> [Aim of the exercise]: Your job is to print the listing exactly.

> [Data]:
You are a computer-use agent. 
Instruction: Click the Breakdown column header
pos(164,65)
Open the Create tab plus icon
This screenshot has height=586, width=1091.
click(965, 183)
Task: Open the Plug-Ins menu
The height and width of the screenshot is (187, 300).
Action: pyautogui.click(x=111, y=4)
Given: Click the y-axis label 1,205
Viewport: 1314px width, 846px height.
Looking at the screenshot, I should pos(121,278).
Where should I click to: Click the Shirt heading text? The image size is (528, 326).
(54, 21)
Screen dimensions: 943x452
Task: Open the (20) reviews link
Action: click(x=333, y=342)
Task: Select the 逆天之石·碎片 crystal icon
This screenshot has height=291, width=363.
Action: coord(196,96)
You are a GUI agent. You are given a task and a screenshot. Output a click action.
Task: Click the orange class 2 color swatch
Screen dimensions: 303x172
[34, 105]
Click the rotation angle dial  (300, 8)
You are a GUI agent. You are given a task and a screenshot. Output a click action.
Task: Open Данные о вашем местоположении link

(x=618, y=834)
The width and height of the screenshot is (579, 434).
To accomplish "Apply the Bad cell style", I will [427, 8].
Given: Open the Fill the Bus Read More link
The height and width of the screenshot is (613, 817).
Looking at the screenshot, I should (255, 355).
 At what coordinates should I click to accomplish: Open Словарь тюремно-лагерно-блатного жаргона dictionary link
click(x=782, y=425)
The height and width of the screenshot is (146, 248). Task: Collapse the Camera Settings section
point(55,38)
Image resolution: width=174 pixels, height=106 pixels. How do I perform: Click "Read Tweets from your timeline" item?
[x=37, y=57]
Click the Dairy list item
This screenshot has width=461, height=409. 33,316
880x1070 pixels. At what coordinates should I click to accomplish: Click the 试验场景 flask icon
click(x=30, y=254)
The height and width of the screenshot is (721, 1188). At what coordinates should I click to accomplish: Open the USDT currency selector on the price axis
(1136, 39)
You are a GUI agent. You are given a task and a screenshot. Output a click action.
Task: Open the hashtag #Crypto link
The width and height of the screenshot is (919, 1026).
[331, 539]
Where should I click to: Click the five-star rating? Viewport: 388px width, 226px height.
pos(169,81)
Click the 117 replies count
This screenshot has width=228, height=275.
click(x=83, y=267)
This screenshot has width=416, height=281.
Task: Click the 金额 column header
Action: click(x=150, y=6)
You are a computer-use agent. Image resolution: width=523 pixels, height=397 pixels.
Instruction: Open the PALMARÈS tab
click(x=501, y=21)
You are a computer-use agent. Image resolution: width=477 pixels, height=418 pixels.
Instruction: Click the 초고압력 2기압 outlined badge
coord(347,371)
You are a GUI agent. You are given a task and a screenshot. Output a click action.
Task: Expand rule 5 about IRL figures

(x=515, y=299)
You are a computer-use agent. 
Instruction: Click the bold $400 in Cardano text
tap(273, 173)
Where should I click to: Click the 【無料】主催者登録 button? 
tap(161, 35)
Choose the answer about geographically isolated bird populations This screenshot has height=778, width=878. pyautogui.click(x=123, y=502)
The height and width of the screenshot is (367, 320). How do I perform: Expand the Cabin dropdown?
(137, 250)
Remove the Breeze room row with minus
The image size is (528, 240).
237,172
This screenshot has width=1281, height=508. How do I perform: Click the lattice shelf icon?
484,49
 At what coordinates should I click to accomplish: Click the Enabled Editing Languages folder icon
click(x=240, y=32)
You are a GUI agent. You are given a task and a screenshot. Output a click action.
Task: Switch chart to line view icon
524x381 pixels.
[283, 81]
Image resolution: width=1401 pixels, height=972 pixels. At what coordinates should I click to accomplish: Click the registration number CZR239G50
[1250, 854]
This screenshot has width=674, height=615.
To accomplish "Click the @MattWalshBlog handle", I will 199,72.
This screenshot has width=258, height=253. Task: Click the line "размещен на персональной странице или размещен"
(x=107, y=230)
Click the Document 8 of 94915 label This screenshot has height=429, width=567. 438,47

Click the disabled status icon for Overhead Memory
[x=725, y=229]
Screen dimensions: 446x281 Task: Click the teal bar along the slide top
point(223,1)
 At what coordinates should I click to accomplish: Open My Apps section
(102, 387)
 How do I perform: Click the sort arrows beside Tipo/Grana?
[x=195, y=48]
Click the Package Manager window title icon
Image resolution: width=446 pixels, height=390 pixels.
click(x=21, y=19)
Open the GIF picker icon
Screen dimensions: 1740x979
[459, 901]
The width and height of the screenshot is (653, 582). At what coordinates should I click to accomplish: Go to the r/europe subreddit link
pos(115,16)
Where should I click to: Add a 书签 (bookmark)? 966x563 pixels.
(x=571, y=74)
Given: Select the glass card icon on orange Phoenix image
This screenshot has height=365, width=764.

> [Solution below]:
You are a computer-use agent. 
Instruction: Click the Breakdown column header
pos(164,65)
Open the Create tab plus icon
This screenshot has height=586, width=1091.
click(965, 183)
Task: Open the Plug-Ins menu
The height and width of the screenshot is (187, 300).
Action: pyautogui.click(x=111, y=4)
Given: Click the y-axis label 1,205
Viewport: 1314px width, 846px height.
Looking at the screenshot, I should pos(121,278).
Where should I click to: Click the Shirt heading text? The image size is (528, 326).
(54, 21)
Screen dimensions: 943x452
Task: Open the (20) reviews link
Action: click(x=333, y=342)
Task: Select the 逆天之石·碎片 crystal icon
This screenshot has height=291, width=363.
Action: coord(196,96)
You are a GUI agent. You are given a task and a screenshot. Output a click action.
Task: Click the orange class 2 color swatch
Screen dimensions: 303x172
[34, 105]
Click the rotation angle dial  (300, 8)
You are a GUI agent. You are given a task and a screenshot. Output a click action.
Task: Open Данные о вашем местоположении link

(x=618, y=834)
The width and height of the screenshot is (579, 434).
To accomplish "Apply the Bad cell style", I will [427, 8].
Given: Open the Fill the Bus Read More link
The height and width of the screenshot is (613, 817).
Looking at the screenshot, I should (255, 355).
 At what coordinates should I click to accomplish: Open Словарь тюремно-лагерно-блатного жаргона dictionary link
click(x=782, y=425)
The height and width of the screenshot is (146, 248). Task: Collapse the Camera Settings section
point(55,38)
Image resolution: width=174 pixels, height=106 pixels. How do I perform: Click "Read Tweets from your timeline" item?
[x=37, y=57]
Click the Dairy list item
This screenshot has width=461, height=409. 33,316
880x1070 pixels. At what coordinates should I click to accomplish: Click the 试验场景 flask icon
click(x=30, y=254)
The height and width of the screenshot is (721, 1188). At what coordinates should I click to accomplish: Open the USDT currency selector on the price axis
(1136, 39)
You are a GUI agent. You are given a task and a screenshot. Output a click action.
Task: Open the hashtag #Crypto link
The width and height of the screenshot is (919, 1026).
[331, 539]
Where should I click to: Click the five-star rating? Viewport: 388px width, 226px height.
pos(169,81)
Click the 117 replies count
This screenshot has width=228, height=275.
click(x=83, y=267)
This screenshot has width=416, height=281.
Task: Click the 金额 column header
Action: click(x=150, y=6)
You are a computer-use agent. Image resolution: width=523 pixels, height=397 pixels.
Instruction: Open the PALMARÈS tab
click(x=501, y=21)
You are a computer-use agent. Image resolution: width=477 pixels, height=418 pixels.
Instruction: Click the 초고압력 2기압 outlined badge
coord(347,371)
You are a GUI agent. You are given a task and a screenshot. Output a click action.
Task: Expand rule 5 about IRL figures

(x=515, y=299)
You are a computer-use agent. 
Instruction: Click the bold $400 in Cardano text
tap(273, 173)
Where should I click to: Click the 【無料】主催者登録 button? 
tap(161, 35)
Choose the answer about geographically isolated bird populations This screenshot has height=778, width=878. pyautogui.click(x=123, y=502)
The height and width of the screenshot is (367, 320). How do I perform: Expand the Cabin dropdown?
(137, 250)
Remove the Breeze room row with minus
The image size is (528, 240).
237,172
This screenshot has width=1281, height=508. How do I perform: Click the lattice shelf icon?
484,49
 At what coordinates should I click to accomplish: Click the Enabled Editing Languages folder icon
click(x=240, y=32)
You are a GUI agent. You are given a task and a screenshot. Output a click action.
Task: Switch chart to line view icon
524x381 pixels.
[283, 81]
Image resolution: width=1401 pixels, height=972 pixels. At what coordinates should I click to accomplish: Click the registration number CZR239G50
[1250, 854]
This screenshot has width=674, height=615.
To accomplish "Click the @MattWalshBlog handle", I will 199,72.
This screenshot has width=258, height=253. Task: Click the line "размещен на персональной странице или размещен"
(x=107, y=230)
Click the Document 8 of 94915 label This screenshot has height=429, width=567. 438,47

Click the disabled status icon for Overhead Memory
[x=725, y=229]
Screen dimensions: 446x281 Task: Click the teal bar along the slide top
point(223,1)
 At what coordinates should I click to accomplish: Open My Apps section
(102, 387)
 How do I perform: Click the sort arrows beside Tipo/Grana?
[x=195, y=48]
Click the Package Manager window title icon
Image resolution: width=446 pixels, height=390 pixels.
click(x=21, y=19)
Open the GIF picker icon
Screen dimensions: 1740x979
[459, 901]
The width and height of the screenshot is (653, 582). At what coordinates should I click to accomplish: Go to the r/europe subreddit link
pos(115,16)
Where should I click to: Add a 书签 (bookmark)? 966x563 pixels.
(x=571, y=74)
Given: Select the glass card icon on orange Phoenix image
This screenshot has height=365, width=764.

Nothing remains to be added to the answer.